Note: this is a two-week quick patch following the hand pose estimation project. The purpose is to make live capture and hand tracking possible, but currently no plan to make the code waterproof (might be a future research project).


  • Single hand
  • The hand is the closest to the camera
  • No other objects within ‘crop_range’, default: 100mm-480mm
  • The pre-trained model was targeted at the left hand

Design flavors

Here ‘detection’ means finding the axis-aligned bounding cube (AABC) that can crop the part of hand data out. The algorithm uses the same fixed side length as training part (default: 240mm, so sorry for testers with a huge hand :pensive:). So the problem is reduced to find the center of that detection AABC.

The difficulties come from the noise and outlier issue inherent to the depth camera - it’s very often to see a sudden jump between streaming frames, which leads to false detection. That’s why I have provided a long list of assumptions in the previous section, which can make life much easier.

Data denoise

This is for making hand detection more stable. Currently, I am using Bilateral filtering. BTW, outlier remover seems not very necessary, at least my SR300 works fine (nice job Intel).

Momentum stabilizer

Note: the name of this idea popped into my head randomly - not referring to any specific terminology here.

If the distance $d_{01}$ between current detection $c_1$ and previous detection $c_0$ is larger than default threshold $\lambda = 120mm$, then the algorithm will just drop current detection. Otherwise, linear interpolation $c_0 * (1 - p) + c_1 * p$ is calculated as the detection for current frame. Here $p$ represents the confidence of current detection, which is inverse proportional to the distance $d_{01}$: $p = exp(- \alpha * d_{01}^2)$, where $\alpha$ is calculated such that $p = 0.01$ when $d_{01} = \lambda$.
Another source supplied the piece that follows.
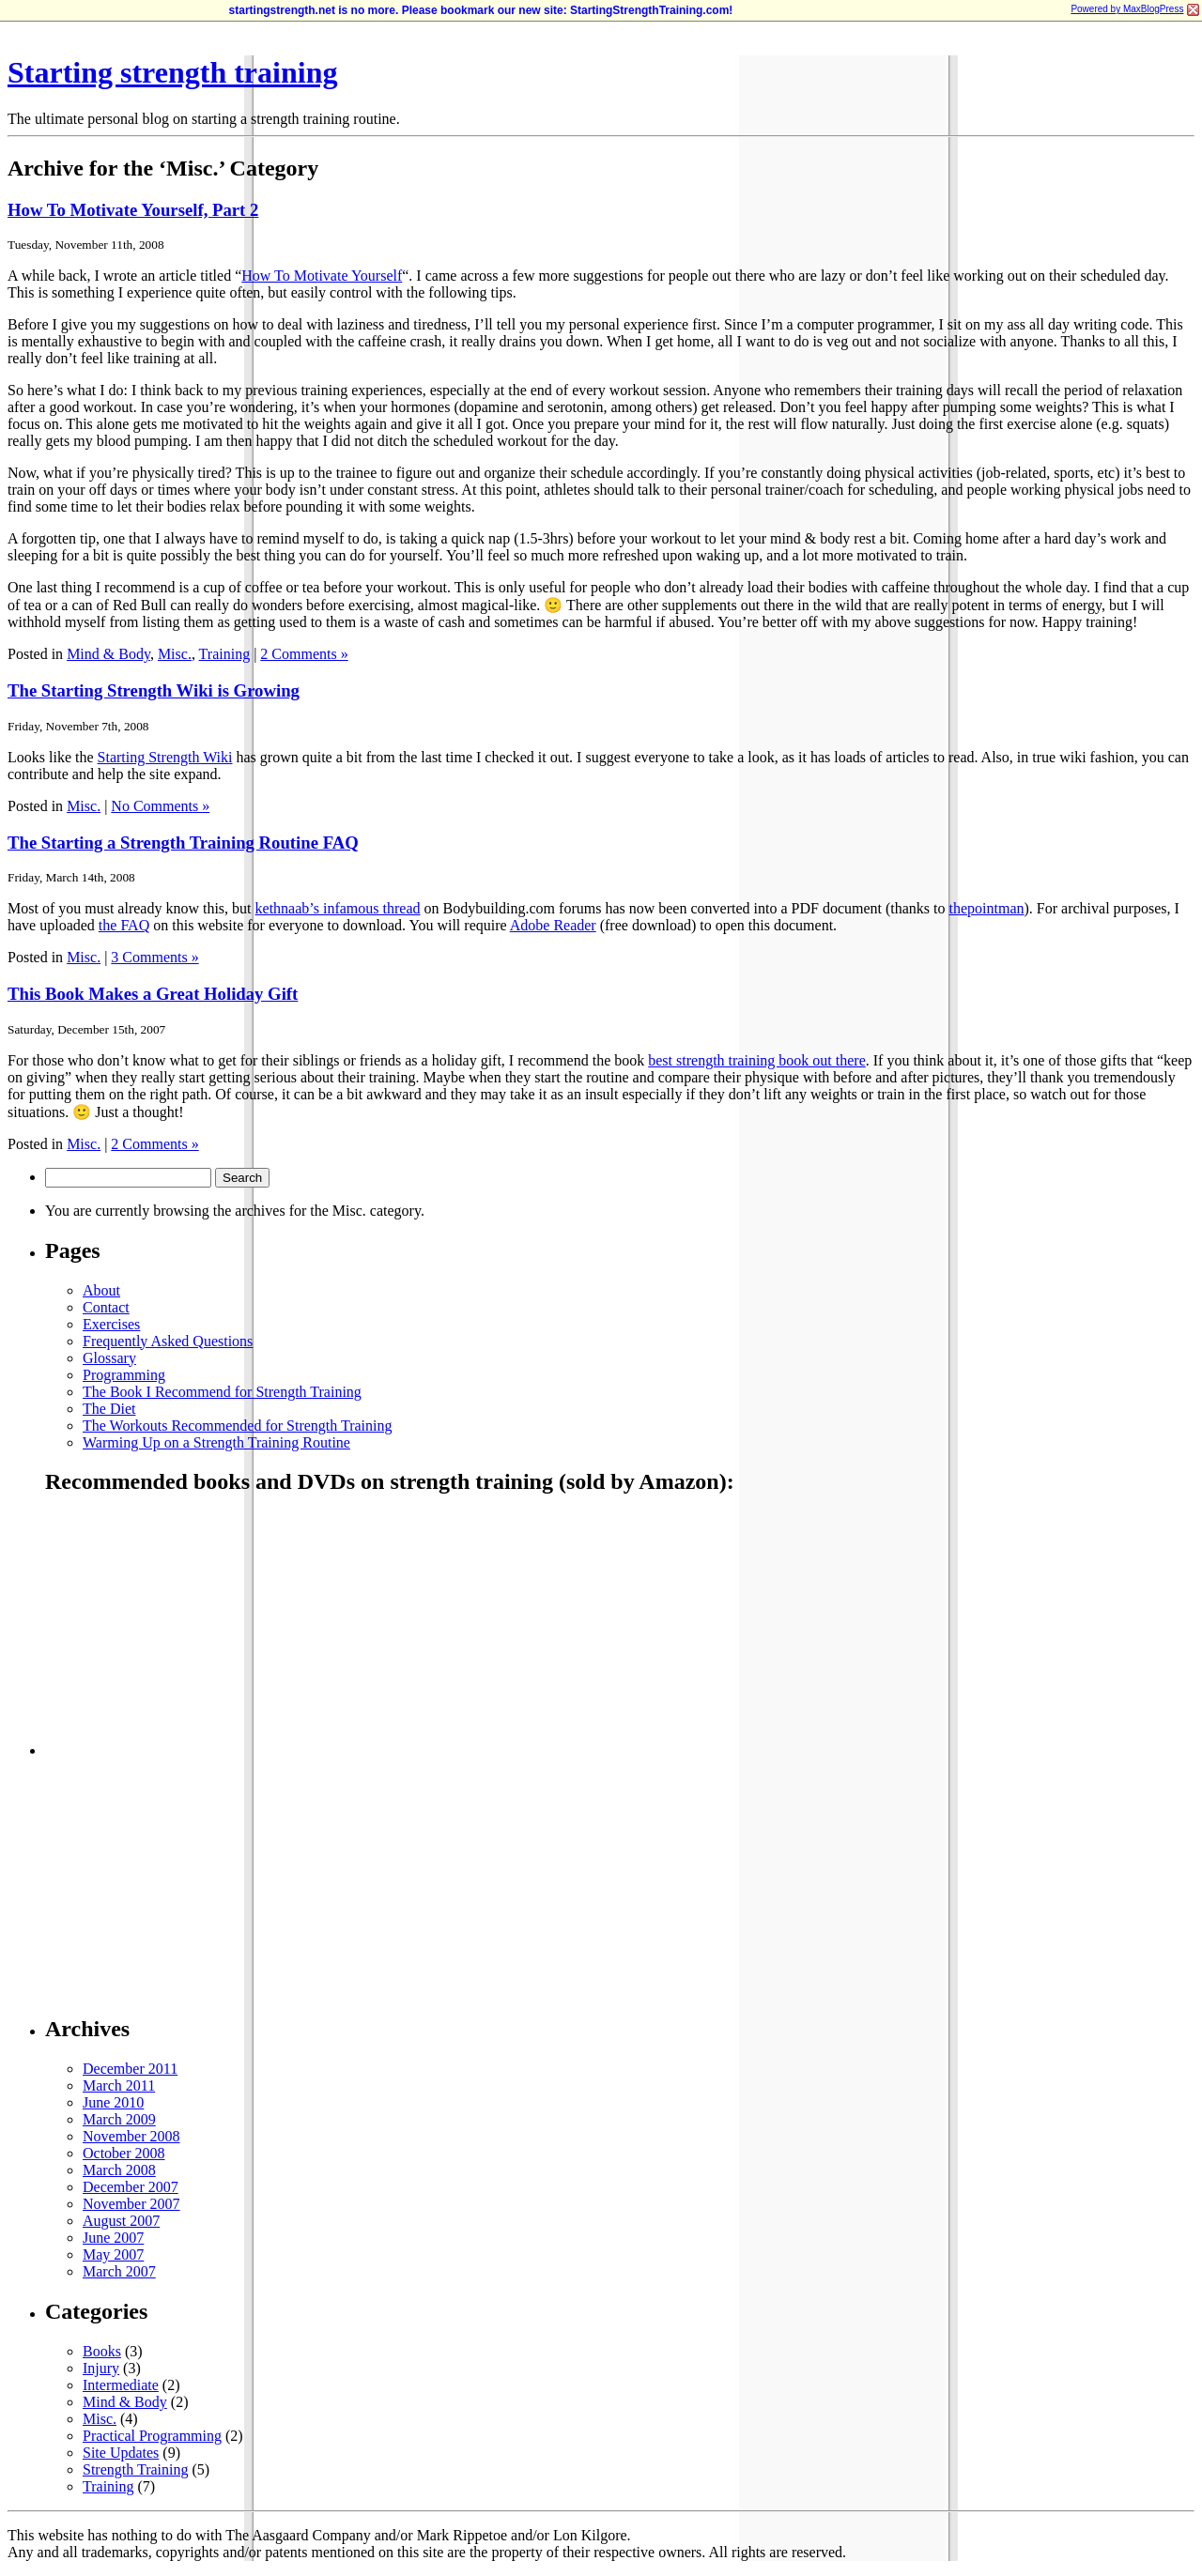  I want to click on November 2008, so click(131, 2136).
Exploit hand shape assumption

The shape of ordinary people’s forearm and hand looks like this: the diameter of the forearm is shrinking from around the elbow to the wrist, then expand again at the palm. So I just made the assumption that the narrowest part is located at the wrist, which is located out and set the far end of the region of interest. To do that, I segmented the data into short sections according to the depth value, then use PCA to find the extent of each section. Proper ordering is necessary for reducing the number of applying PCA (speed issue for real-time application). Details could be found in the code.

Train a hand detector

I wrote two (2D/3D) attention model like prototype hand detector one year ago (October 2017, even before the pose estimation work started), but the real-time test was not very stable at that time. Now I know much better about the technical issues, but the heuristic detector works just fine already. As I have much higher priority project right now, I would like to leave it as a future work.


Q: Detection looks very inaccurate?

A: Please take a look at the Assumptions. Especially: make clear of the 100mm-480mm operating range in front of the camera, and the hand should be the closest to the camera.

Q: Why the detection looks flipped?

A: If the detection looks flipped, then use the left hand. This is due to the data bias in the pre-trained model. Adding code to differentiate left/right will make the algorithm somewhat messy.

Q: The detection looks slower than hand/finger movements?

A: This is by design due to the Momentum stabilizer: if the motion is mildly fast, the algorithm will gradually converge to the target location. For example, in the test sequence on the top, it’s very evident to see that effect near the end of the sequence, when I was moving my hand quickly from top-right to bottom-left. It helps for most of the cases and makes the algorithm more robust to outliers and noise.

Q: I observed flickering detection?

A: This is also due to the Momentum stabilizer: if the motion is faster than the stabilizer can handle, there is a gap between the data and presumed center, i.e. cropped region is misaligned to the real data, so the algorithm can produce wrong detection results.

Q: The detection suddenly lost?

A: If the hand jumps faster than capturing speed (larger than 120mm between frames), the algorithm will think tracking is lost and restart.